------ Data records
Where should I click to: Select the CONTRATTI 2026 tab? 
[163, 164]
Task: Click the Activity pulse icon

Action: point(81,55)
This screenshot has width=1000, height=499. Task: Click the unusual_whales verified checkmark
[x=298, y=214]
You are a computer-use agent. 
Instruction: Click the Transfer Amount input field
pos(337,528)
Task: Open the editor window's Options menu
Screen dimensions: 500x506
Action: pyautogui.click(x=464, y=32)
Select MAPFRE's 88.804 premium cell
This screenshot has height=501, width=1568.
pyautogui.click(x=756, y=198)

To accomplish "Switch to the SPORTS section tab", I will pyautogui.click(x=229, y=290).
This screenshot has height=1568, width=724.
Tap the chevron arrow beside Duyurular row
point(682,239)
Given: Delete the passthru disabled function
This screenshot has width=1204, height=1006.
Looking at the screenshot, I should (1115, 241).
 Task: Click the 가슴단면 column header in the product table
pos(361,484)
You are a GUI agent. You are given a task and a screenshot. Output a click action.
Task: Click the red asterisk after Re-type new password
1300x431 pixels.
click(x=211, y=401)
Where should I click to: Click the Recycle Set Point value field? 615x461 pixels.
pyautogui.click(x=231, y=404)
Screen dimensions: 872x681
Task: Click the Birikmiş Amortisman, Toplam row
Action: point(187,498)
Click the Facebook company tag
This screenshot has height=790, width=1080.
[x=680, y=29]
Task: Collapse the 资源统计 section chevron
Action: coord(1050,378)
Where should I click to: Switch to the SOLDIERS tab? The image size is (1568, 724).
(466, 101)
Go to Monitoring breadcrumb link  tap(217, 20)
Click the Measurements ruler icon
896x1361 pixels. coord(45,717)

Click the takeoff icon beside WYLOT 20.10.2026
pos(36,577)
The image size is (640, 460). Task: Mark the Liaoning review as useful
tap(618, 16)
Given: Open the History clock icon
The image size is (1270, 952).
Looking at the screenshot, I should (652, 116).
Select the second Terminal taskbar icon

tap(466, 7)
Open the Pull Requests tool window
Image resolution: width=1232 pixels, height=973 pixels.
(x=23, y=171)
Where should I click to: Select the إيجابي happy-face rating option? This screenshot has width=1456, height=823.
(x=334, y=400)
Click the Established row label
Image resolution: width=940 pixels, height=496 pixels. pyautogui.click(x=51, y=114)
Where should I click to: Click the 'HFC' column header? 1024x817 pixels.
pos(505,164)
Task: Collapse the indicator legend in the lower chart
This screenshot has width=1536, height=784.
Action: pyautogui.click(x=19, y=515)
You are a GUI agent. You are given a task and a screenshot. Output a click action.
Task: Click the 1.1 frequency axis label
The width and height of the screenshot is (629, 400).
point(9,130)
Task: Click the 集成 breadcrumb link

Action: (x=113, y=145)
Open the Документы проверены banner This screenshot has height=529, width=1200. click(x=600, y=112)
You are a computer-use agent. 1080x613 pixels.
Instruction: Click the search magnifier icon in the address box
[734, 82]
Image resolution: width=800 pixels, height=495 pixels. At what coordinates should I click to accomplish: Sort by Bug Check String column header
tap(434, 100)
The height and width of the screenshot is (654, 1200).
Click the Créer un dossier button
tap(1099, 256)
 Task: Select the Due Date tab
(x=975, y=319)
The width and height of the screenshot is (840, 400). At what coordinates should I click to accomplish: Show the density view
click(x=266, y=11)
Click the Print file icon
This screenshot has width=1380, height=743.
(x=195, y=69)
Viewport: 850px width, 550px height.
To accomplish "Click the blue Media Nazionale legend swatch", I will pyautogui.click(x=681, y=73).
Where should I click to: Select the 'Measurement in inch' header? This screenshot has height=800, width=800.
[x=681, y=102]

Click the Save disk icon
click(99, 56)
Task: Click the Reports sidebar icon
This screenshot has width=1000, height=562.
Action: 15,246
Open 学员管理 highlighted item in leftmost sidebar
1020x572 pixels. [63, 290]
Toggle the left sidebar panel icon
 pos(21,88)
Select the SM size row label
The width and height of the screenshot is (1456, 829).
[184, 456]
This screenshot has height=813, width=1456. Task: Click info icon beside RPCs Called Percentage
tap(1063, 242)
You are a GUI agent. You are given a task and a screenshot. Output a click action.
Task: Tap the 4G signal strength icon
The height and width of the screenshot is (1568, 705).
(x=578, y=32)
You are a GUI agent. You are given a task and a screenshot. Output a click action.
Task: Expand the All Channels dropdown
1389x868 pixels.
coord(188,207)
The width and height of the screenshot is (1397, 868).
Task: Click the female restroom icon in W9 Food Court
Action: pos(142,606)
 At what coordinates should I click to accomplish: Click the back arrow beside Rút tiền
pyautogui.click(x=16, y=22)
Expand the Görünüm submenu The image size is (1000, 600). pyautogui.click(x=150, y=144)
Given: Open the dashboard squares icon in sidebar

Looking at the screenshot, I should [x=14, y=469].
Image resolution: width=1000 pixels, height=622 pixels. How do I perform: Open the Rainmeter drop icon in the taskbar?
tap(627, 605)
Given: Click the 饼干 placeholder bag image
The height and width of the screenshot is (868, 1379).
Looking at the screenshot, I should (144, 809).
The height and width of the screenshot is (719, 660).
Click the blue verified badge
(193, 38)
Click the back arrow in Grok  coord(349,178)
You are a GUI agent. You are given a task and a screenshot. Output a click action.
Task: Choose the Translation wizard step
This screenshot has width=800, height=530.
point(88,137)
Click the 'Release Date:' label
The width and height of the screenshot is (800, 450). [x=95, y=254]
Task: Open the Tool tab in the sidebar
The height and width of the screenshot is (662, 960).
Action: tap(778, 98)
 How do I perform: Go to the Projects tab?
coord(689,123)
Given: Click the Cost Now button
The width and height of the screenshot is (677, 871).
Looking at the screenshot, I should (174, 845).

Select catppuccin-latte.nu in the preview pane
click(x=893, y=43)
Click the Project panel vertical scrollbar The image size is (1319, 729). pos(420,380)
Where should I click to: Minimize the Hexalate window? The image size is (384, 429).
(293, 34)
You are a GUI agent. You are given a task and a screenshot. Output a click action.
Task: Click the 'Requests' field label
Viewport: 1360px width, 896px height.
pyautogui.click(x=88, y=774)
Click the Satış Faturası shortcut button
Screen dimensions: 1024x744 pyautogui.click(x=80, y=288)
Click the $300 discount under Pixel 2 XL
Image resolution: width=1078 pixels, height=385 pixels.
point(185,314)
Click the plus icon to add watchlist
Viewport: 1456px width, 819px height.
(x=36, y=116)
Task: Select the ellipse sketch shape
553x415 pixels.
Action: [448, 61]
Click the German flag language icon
------------
Each of the entries above needs to be given again exactly.

Where should I click to: Select the CONTRATTI 2026 tab? 
[163, 164]
Task: Click the Activity pulse icon

Action: point(81,55)
This screenshot has width=1000, height=499. Task: Click the unusual_whales verified checkmark
[x=298, y=214]
You are a computer-use agent. 
Instruction: Click the Transfer Amount input field
pos(337,528)
Task: Open the editor window's Options menu
Screen dimensions: 500x506
Action: pyautogui.click(x=464, y=32)
Select MAPFRE's 88.804 premium cell
This screenshot has height=501, width=1568.
pyautogui.click(x=756, y=198)

To accomplish "Switch to the SPORTS section tab", I will pyautogui.click(x=229, y=290).
This screenshot has height=1568, width=724.
Tap the chevron arrow beside Duyurular row
point(682,239)
Given: Delete the passthru disabled function
This screenshot has width=1204, height=1006.
Looking at the screenshot, I should (1115, 241).
 Task: Click the 가슴단면 column header in the product table
pos(361,484)
You are a GUI agent. You are given a task and a screenshot. Output a click action.
Task: Click the red asterisk after Re-type new password
1300x431 pixels.
click(x=211, y=401)
Where should I click to: Click the Recycle Set Point value field? 615x461 pixels.
pyautogui.click(x=231, y=404)
Screen dimensions: 872x681
Task: Click the Birikmiş Amortisman, Toplam row
Action: point(187,498)
Click the Facebook company tag
This screenshot has height=790, width=1080.
[x=680, y=29]
Task: Collapse the 资源统计 section chevron
Action: coord(1050,378)
Where should I click to: Switch to the SOLDIERS tab? The image size is (1568, 724).
(466, 101)
Go to Monitoring breadcrumb link  tap(217, 20)
Click the Measurements ruler icon
896x1361 pixels. coord(45,717)

Click the takeoff icon beside WYLOT 20.10.2026
pos(36,577)
The image size is (640, 460). Task: Mark the Liaoning review as useful
tap(618, 16)
Given: Open the History clock icon
The image size is (1270, 952).
Looking at the screenshot, I should (652, 116).
Select the second Terminal taskbar icon

tap(466, 7)
Open the Pull Requests tool window
Image resolution: width=1232 pixels, height=973 pixels.
(x=23, y=171)
Where should I click to: Select the إيجابي happy-face rating option? This screenshot has width=1456, height=823.
(x=334, y=400)
Click the Established row label
Image resolution: width=940 pixels, height=496 pixels. pyautogui.click(x=51, y=114)
Where should I click to: Click the 'HFC' column header? 1024x817 pixels.
pos(505,164)
Task: Collapse the indicator legend in the lower chart
This screenshot has width=1536, height=784.
Action: pyautogui.click(x=19, y=515)
You are a GUI agent. You are given a task and a screenshot. Output a click action.
Task: Click the 1.1 frequency axis label
The width and height of the screenshot is (629, 400).
point(9,130)
Task: Click the 集成 breadcrumb link

Action: (x=113, y=145)
Open the Документы проверены banner This screenshot has height=529, width=1200. click(x=600, y=112)
You are a computer-use agent. 1080x613 pixels.
Instruction: Click the search magnifier icon in the address box
[734, 82]
Image resolution: width=800 pixels, height=495 pixels. At what coordinates should I click to accomplish: Sort by Bug Check String column header
tap(434, 100)
The height and width of the screenshot is (654, 1200).
Click the Créer un dossier button
tap(1099, 256)
 Task: Select the Due Date tab
(x=975, y=319)
The width and height of the screenshot is (840, 400). At what coordinates should I click to accomplish: Show the density view
click(x=266, y=11)
Click the Print file icon
This screenshot has width=1380, height=743.
(x=195, y=69)
Viewport: 850px width, 550px height.
To accomplish "Click the blue Media Nazionale legend swatch", I will pyautogui.click(x=681, y=73).
Where should I click to: Select the 'Measurement in inch' header? This screenshot has height=800, width=800.
[x=681, y=102]

Click the Save disk icon
click(99, 56)
Task: Click the Reports sidebar icon
This screenshot has width=1000, height=562.
Action: 15,246
Open 学员管理 highlighted item in leftmost sidebar
1020x572 pixels. [63, 290]
Toggle the left sidebar panel icon
 pos(21,88)
Select the SM size row label
The width and height of the screenshot is (1456, 829).
[184, 456]
This screenshot has height=813, width=1456. Task: Click info icon beside RPCs Called Percentage
tap(1063, 242)
You are a GUI agent. You are given a task and a screenshot. Output a click action.
Task: Tap the 4G signal strength icon
The height and width of the screenshot is (1568, 705).
(x=578, y=32)
You are a GUI agent. You are given a task and a screenshot. Output a click action.
Task: Expand the All Channels dropdown
1389x868 pixels.
coord(188,207)
The width and height of the screenshot is (1397, 868).
Task: Click the female restroom icon in W9 Food Court
Action: pos(142,606)
 At what coordinates should I click to accomplish: Click the back arrow beside Rút tiền
pyautogui.click(x=16, y=22)
Expand the Görünüm submenu The image size is (1000, 600). pyautogui.click(x=150, y=144)
Given: Open the dashboard squares icon in sidebar

Looking at the screenshot, I should [x=14, y=469].
Image resolution: width=1000 pixels, height=622 pixels. How do I perform: Open the Rainmeter drop icon in the taskbar?
tap(627, 605)
Given: Click the 饼干 placeholder bag image
The height and width of the screenshot is (868, 1379).
Looking at the screenshot, I should (144, 809).
The height and width of the screenshot is (719, 660).
Click the blue verified badge
(193, 38)
Click the back arrow in Grok  coord(349,178)
You are a GUI agent. You are given a task and a screenshot. Output a click action.
Task: Choose the Translation wizard step
This screenshot has width=800, height=530.
point(88,137)
Click the 'Release Date:' label
The width and height of the screenshot is (800, 450). [x=95, y=254]
Task: Open the Tool tab in the sidebar
The height and width of the screenshot is (662, 960).
Action: tap(778, 98)
 How do I perform: Go to the Projects tab?
coord(689,123)
Given: Click the Cost Now button
The width and height of the screenshot is (677, 871).
Looking at the screenshot, I should (174, 845).

Select catppuccin-latte.nu in the preview pane
click(x=893, y=43)
Click the Project panel vertical scrollbar The image size is (1319, 729). pos(420,380)
Where should I click to: Minimize the Hexalate window? The image size is (384, 429).
(293, 34)
You are a GUI agent. You are given a task and a screenshot. Output a click action.
Task: Click the 'Requests' field label
Viewport: 1360px width, 896px height.
pyautogui.click(x=88, y=774)
Click the Satış Faturası shortcut button
Screen dimensions: 1024x744 pyautogui.click(x=80, y=288)
Click the $300 discount under Pixel 2 XL
Image resolution: width=1078 pixels, height=385 pixels.
point(185,314)
Click the plus icon to add watchlist
Viewport: 1456px width, 819px height.
(x=36, y=116)
Task: Select the ellipse sketch shape
553x415 pixels.
Action: [448, 61]
Click the German flag language icon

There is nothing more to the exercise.